AIM OF THE TASK: Do any lines in the data below contain "toolbar"? If so, copy every one of them.

Collected data entries:
+ + + + +
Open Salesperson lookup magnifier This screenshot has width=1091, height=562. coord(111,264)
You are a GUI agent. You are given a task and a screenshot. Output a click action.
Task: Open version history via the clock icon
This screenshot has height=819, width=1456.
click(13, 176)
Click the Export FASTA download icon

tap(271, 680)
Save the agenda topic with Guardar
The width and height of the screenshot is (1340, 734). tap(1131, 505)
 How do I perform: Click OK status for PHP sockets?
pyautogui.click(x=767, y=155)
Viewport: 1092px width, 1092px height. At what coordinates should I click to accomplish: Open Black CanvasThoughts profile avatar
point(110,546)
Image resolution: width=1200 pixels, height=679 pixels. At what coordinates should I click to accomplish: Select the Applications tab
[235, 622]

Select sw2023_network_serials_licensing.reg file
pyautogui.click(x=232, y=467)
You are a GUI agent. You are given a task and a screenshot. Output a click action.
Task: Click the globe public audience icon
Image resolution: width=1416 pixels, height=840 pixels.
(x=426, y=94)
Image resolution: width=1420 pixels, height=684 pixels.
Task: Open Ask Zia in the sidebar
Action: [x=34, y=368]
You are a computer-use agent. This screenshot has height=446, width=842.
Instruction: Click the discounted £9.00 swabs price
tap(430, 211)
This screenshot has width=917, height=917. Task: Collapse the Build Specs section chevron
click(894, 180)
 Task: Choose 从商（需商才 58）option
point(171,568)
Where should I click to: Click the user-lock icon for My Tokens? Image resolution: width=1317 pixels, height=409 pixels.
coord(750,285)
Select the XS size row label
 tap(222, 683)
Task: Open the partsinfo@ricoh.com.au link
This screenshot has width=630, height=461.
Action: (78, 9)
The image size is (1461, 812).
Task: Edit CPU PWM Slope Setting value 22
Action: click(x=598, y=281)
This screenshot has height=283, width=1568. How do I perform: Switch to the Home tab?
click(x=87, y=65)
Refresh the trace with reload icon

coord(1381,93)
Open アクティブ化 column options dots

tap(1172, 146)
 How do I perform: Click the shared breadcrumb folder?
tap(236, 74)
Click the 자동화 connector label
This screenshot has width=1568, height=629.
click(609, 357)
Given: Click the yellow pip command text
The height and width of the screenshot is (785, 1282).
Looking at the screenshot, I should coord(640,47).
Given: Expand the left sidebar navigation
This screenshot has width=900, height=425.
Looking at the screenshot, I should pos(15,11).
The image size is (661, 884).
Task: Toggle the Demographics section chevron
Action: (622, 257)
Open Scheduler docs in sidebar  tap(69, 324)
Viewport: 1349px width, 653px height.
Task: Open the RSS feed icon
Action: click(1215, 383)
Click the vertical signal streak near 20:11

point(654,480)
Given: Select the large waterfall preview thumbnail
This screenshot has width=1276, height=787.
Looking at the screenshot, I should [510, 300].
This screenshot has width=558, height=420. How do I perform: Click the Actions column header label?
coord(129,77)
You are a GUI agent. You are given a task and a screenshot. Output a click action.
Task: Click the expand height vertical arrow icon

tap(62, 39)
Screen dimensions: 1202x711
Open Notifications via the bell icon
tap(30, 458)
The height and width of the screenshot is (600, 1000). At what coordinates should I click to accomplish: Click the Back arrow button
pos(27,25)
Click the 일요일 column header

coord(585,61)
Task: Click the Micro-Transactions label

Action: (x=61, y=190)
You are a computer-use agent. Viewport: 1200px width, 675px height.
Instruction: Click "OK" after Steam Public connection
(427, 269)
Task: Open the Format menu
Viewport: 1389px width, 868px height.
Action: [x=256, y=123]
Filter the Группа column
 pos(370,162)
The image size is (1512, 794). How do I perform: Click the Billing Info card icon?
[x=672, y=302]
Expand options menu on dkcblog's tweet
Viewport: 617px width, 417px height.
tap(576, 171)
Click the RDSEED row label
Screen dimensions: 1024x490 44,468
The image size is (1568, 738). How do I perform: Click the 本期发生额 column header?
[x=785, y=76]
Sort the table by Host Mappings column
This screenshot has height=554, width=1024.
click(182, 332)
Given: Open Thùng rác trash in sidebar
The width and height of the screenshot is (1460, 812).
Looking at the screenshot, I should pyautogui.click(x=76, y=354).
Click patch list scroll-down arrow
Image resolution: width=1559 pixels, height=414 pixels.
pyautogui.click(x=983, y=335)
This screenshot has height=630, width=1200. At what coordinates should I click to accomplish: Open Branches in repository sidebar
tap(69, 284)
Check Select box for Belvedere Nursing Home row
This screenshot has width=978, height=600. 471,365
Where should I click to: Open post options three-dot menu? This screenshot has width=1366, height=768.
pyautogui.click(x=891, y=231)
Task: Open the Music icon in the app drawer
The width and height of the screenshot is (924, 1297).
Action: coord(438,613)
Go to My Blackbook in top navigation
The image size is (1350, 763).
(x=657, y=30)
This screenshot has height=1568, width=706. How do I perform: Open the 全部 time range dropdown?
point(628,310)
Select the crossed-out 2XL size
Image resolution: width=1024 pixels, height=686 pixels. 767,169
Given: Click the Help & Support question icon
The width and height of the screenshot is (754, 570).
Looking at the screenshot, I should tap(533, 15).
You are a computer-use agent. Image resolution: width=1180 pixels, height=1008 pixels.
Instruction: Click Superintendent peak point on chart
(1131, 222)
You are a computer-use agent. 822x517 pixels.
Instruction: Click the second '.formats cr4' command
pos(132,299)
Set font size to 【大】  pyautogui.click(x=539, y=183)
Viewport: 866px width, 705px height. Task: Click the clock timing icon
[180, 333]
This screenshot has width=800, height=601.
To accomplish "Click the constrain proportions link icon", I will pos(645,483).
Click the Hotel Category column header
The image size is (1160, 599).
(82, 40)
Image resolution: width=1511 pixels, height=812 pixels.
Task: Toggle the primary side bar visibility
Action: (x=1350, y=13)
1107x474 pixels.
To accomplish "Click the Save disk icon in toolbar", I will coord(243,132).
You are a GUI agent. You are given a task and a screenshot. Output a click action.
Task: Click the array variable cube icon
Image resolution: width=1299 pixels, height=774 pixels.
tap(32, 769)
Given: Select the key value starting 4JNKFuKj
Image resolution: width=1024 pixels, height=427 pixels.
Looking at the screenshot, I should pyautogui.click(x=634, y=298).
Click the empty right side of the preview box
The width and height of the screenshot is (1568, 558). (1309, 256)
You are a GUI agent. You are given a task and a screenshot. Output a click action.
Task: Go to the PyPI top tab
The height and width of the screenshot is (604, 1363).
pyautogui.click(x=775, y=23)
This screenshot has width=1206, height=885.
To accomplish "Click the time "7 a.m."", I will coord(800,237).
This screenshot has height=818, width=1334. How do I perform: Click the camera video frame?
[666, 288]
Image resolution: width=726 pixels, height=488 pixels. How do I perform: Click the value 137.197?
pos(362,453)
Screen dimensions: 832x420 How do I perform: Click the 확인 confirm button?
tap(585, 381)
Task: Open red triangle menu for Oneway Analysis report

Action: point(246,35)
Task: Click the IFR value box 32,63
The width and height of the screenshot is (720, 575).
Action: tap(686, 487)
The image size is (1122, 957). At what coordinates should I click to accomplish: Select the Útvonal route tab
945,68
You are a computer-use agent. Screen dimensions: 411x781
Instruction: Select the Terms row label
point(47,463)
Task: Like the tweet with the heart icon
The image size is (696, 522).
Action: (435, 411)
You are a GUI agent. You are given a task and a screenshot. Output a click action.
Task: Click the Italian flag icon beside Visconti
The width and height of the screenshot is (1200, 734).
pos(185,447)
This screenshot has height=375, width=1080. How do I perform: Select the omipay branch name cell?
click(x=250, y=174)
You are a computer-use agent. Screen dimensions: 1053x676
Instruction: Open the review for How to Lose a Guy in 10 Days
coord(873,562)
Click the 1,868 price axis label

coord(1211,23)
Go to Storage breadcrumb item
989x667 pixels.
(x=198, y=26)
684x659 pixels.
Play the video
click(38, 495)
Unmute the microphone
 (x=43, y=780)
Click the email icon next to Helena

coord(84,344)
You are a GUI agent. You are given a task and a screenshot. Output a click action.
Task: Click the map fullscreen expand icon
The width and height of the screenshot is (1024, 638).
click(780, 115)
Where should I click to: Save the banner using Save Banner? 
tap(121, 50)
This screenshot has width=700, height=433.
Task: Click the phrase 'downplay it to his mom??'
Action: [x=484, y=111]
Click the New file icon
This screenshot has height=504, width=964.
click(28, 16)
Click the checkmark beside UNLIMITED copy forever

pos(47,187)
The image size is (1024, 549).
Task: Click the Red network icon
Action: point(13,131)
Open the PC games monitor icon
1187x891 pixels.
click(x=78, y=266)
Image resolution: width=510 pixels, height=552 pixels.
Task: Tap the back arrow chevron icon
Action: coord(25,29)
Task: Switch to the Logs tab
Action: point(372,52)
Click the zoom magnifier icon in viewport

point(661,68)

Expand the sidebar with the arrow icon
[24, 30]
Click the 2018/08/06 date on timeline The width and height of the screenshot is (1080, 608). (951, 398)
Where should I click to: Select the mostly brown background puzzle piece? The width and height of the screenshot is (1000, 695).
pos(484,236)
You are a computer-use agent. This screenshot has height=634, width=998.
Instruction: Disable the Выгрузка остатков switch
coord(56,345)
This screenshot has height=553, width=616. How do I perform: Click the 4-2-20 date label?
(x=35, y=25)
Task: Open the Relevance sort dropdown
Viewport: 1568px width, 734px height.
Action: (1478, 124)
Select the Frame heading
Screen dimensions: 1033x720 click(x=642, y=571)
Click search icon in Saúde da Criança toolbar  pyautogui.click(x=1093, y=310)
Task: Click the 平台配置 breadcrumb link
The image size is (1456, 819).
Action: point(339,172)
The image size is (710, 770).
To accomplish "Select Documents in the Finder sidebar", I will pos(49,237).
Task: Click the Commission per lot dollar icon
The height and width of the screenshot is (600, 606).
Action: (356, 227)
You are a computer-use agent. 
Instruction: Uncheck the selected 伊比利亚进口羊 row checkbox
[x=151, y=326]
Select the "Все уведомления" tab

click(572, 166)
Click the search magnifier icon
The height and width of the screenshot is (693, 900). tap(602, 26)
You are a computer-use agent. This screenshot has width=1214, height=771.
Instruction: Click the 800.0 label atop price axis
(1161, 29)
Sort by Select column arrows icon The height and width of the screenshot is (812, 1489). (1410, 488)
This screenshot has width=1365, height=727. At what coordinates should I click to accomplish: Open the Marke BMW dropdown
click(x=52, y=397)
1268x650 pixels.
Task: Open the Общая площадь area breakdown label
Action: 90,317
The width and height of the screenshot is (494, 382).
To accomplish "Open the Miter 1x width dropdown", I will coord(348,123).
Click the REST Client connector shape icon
+ + + + +
ANSWER SPACE:
To accomplish "Click the Save disk icon in toolbar", I will coord(243,132).
Click search icon in Saúde da Criança toolbar  pyautogui.click(x=1093, y=310)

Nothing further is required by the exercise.